Marina Manda Lembranças F az frio e chove muito no inverno em Pontevedra, na Galícia, e é certo que quando o mar ainda a banhava soprav...
Marina Manda Lembranças
Estou voltando de lá, viagem bem rápida, de trabalho. Mas o tempo é outro quando há tanto a se ver, quando a atenção se expande para colher o todo e os detalhes, atender as velhas amizades e as novas.
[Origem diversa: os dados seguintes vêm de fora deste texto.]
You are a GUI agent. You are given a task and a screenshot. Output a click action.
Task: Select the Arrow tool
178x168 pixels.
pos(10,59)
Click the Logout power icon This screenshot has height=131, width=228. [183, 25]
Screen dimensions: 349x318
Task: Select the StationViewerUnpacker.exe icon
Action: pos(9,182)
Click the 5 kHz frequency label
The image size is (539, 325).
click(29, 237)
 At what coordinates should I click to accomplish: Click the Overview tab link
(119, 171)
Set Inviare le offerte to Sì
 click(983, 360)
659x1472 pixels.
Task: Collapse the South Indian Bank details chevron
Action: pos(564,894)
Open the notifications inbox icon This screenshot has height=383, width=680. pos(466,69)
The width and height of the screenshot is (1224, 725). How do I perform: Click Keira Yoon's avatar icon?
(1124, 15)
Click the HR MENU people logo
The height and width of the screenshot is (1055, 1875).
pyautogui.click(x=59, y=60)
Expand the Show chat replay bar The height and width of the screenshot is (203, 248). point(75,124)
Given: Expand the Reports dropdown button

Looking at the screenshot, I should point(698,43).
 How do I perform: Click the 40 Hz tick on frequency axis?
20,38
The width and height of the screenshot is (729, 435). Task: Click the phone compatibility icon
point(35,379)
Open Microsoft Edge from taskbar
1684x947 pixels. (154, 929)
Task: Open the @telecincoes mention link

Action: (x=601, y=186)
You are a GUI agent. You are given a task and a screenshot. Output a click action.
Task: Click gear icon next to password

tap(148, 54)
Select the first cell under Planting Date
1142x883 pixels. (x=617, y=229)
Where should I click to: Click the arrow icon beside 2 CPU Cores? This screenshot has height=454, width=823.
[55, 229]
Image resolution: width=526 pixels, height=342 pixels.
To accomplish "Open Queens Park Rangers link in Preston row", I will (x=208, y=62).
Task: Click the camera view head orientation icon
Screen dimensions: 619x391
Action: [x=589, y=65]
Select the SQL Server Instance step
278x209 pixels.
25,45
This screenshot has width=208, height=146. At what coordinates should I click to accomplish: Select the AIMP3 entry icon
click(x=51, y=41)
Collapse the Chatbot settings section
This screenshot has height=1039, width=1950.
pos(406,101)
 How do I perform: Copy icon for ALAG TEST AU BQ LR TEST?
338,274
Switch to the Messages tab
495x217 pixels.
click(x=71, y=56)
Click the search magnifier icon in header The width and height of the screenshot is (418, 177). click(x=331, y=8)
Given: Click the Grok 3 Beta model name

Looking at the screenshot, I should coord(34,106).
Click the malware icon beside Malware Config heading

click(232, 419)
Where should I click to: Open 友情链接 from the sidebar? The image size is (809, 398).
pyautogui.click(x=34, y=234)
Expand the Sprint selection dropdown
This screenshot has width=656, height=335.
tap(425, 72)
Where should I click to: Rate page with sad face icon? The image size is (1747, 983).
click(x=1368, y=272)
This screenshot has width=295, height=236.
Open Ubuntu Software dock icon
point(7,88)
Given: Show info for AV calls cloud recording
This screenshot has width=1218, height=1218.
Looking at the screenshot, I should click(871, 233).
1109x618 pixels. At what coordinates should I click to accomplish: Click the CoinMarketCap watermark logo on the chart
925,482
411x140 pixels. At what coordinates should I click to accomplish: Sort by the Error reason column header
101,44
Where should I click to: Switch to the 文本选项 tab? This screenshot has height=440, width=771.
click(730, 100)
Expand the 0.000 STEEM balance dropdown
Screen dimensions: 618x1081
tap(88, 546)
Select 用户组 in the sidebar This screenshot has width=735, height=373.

O todo, é uma cidade a serviço dos seus habitantes. Os carros não circulam no casco vello, denominação do centro histórico. Para facilitar a acessibilidade não há asfalto nem calçadas, só granito acarpetando as ruas. E no meio das placas de granito, minúsculas lâmpadas se acendem à noite sinalizando o Caminho de Santiago. Na hora do recreio, as crianças da escola transformam uma praça em seu pátio de brincar. Tudo é sereno, a violência mora longe. Essa qualidade de vida já deu à cidade muitos prêmios, entre eles o da ONU.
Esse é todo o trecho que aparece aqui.